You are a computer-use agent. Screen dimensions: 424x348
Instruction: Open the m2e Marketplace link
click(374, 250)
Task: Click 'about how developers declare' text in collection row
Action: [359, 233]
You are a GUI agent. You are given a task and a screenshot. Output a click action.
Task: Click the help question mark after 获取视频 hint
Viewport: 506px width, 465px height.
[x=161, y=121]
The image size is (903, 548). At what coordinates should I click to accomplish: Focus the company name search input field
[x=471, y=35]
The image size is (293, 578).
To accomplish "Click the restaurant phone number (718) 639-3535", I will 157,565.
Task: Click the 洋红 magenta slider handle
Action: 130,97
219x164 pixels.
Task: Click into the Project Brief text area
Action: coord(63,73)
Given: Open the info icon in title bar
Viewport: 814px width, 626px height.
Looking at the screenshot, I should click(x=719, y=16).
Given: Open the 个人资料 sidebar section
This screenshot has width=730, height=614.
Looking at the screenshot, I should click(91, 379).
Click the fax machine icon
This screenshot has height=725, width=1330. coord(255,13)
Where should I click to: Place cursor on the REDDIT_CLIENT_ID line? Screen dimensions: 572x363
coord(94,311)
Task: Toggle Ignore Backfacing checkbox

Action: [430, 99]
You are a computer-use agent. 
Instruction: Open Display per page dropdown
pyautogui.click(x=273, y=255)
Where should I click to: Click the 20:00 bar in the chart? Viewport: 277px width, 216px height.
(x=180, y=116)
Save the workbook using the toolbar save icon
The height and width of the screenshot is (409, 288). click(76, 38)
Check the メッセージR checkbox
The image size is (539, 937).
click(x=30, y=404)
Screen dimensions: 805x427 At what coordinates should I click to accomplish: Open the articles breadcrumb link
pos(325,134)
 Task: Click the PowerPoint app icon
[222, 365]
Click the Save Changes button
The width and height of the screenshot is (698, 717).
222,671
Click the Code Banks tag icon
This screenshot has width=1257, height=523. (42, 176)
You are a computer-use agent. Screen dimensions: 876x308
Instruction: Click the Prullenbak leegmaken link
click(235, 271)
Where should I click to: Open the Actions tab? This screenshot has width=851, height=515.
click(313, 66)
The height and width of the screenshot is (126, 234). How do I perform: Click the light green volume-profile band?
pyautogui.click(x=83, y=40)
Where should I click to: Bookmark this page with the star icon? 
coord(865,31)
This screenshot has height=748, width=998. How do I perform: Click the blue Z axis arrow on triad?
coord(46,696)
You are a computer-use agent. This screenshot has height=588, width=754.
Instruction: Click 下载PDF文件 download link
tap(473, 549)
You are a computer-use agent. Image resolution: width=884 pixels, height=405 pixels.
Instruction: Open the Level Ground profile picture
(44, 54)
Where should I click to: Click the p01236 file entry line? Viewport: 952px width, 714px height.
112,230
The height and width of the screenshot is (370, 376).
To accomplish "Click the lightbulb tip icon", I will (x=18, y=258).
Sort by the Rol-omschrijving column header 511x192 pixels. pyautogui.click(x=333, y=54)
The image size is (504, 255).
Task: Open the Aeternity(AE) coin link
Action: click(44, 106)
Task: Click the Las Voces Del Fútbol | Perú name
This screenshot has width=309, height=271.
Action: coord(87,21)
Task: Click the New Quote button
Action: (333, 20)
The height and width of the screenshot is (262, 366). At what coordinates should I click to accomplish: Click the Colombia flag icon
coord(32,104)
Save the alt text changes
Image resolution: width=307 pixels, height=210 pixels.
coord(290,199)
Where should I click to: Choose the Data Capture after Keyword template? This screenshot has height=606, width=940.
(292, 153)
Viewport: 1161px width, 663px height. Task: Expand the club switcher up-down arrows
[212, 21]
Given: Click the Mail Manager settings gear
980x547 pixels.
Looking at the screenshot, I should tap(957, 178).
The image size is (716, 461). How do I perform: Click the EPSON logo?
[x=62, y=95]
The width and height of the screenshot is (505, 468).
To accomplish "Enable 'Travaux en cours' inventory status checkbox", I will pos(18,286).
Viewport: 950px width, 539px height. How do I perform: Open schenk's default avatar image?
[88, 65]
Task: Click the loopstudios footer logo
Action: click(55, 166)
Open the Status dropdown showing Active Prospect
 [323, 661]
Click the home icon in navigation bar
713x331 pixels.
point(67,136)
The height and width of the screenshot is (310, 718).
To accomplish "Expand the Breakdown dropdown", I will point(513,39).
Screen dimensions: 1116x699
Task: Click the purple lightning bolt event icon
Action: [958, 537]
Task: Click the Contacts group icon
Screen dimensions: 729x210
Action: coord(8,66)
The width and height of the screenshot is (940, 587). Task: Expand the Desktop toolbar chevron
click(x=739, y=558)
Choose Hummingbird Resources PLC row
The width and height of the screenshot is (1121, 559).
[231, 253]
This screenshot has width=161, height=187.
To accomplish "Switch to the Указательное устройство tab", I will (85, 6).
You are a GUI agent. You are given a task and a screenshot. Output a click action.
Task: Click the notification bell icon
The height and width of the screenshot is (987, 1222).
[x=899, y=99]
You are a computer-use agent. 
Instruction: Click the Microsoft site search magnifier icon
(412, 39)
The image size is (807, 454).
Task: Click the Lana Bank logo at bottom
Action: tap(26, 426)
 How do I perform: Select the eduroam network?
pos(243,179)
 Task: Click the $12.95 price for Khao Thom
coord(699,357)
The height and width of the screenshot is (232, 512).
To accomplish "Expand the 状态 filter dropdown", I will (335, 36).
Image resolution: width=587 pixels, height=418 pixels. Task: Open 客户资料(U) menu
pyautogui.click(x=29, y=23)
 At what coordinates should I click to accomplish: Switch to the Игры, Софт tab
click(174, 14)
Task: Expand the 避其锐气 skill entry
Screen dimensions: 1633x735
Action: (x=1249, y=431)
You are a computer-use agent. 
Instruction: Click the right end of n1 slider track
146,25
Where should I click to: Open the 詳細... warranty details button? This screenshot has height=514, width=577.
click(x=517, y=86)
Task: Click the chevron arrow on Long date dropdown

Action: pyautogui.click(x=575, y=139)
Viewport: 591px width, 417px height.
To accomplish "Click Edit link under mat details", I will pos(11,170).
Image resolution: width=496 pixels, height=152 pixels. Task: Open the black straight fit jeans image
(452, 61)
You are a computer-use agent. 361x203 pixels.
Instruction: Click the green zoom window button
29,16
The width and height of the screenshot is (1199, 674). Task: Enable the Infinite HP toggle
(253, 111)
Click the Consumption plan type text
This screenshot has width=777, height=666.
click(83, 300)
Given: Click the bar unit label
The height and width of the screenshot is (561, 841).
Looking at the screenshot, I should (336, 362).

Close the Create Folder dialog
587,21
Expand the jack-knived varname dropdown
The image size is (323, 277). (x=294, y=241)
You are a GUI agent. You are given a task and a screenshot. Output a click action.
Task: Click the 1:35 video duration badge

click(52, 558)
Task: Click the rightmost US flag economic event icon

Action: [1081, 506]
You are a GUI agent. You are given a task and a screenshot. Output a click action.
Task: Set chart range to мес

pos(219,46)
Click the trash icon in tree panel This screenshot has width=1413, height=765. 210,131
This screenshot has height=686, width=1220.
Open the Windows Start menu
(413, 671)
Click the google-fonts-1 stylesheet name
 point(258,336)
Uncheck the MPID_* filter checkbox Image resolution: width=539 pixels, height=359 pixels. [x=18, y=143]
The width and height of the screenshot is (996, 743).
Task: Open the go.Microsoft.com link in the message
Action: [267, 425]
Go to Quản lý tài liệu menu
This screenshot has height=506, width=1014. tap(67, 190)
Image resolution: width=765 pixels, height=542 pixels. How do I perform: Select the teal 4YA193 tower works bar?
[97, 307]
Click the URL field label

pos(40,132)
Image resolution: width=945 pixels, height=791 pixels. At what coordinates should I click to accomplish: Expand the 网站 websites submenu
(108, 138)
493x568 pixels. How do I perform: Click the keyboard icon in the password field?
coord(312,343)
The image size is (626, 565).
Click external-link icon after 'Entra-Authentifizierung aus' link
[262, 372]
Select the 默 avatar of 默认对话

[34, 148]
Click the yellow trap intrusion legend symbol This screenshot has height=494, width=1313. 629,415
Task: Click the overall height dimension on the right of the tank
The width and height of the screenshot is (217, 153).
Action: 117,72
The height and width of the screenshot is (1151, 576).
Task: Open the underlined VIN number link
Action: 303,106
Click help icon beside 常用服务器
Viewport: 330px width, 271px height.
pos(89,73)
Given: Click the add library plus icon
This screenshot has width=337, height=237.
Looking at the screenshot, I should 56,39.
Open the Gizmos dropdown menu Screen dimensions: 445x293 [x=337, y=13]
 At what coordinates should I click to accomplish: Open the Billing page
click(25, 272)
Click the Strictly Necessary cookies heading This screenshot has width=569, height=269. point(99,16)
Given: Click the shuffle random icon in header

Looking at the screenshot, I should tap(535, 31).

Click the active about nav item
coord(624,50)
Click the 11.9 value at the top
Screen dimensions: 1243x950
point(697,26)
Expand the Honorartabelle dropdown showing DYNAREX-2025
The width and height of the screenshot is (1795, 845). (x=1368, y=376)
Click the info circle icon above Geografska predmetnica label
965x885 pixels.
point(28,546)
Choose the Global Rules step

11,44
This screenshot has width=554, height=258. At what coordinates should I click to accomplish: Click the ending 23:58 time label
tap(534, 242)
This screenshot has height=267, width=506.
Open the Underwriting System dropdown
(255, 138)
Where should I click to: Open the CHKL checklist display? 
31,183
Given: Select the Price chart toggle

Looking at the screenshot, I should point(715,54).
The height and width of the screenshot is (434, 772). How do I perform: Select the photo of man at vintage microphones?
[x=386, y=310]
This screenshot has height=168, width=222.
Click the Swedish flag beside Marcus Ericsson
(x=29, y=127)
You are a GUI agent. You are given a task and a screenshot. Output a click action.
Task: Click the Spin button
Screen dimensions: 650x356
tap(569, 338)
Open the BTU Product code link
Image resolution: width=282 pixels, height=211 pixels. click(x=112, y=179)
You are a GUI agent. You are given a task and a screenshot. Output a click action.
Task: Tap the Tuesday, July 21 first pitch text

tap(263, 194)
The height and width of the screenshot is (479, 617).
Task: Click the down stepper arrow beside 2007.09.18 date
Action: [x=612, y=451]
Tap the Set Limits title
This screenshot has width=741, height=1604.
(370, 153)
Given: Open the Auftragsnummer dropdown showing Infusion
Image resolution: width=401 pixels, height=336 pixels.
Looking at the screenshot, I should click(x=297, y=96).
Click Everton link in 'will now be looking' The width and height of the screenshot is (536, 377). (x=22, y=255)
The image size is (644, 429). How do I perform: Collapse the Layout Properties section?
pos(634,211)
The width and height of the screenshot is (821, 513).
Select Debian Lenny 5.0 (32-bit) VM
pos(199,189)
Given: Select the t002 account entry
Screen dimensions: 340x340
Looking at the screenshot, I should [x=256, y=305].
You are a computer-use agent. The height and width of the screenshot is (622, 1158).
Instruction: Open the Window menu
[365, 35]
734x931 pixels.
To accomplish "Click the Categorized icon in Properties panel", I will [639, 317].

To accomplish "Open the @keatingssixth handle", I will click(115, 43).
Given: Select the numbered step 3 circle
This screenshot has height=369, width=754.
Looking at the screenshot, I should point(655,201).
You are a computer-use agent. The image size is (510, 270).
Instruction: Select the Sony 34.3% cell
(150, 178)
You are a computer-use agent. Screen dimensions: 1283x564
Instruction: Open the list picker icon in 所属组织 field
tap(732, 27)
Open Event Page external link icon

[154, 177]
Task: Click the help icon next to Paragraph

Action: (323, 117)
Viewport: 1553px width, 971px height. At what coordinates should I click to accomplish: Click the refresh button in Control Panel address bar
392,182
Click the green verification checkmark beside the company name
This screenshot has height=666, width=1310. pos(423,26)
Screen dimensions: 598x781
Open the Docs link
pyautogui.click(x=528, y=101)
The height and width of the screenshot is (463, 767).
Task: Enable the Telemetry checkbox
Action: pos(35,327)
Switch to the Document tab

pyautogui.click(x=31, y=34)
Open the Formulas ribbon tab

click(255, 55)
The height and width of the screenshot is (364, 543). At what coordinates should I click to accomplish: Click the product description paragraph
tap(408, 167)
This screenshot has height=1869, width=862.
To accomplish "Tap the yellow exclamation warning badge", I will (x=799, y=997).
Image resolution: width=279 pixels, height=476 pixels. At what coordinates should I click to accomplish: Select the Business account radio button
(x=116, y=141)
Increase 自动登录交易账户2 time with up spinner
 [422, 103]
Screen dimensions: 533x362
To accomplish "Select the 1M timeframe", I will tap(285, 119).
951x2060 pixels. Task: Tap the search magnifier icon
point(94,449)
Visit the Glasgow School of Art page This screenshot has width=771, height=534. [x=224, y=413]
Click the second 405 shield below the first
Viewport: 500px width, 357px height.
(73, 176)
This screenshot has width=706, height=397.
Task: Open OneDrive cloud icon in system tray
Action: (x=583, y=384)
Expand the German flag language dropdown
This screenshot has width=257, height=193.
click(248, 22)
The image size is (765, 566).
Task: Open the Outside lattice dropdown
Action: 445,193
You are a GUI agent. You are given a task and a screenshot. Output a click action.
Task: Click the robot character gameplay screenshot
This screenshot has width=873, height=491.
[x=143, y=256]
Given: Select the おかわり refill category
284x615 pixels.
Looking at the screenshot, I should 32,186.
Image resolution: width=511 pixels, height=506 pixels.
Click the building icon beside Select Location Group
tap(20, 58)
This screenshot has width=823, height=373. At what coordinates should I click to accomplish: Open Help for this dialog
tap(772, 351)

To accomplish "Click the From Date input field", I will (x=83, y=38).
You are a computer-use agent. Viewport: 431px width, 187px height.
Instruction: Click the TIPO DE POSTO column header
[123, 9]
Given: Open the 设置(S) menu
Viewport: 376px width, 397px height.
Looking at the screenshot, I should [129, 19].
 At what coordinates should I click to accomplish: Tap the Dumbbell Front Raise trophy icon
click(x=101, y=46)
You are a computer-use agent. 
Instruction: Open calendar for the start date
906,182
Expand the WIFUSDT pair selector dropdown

---

Find all the lines containing "yellow" in the material, then copy them.

RESPONSE >>
Click the yellow trap intrusion legend symbol This screenshot has height=494, width=1313. 629,415
To accomplish "Tap the yellow exclamation warning badge", I will (x=799, y=997).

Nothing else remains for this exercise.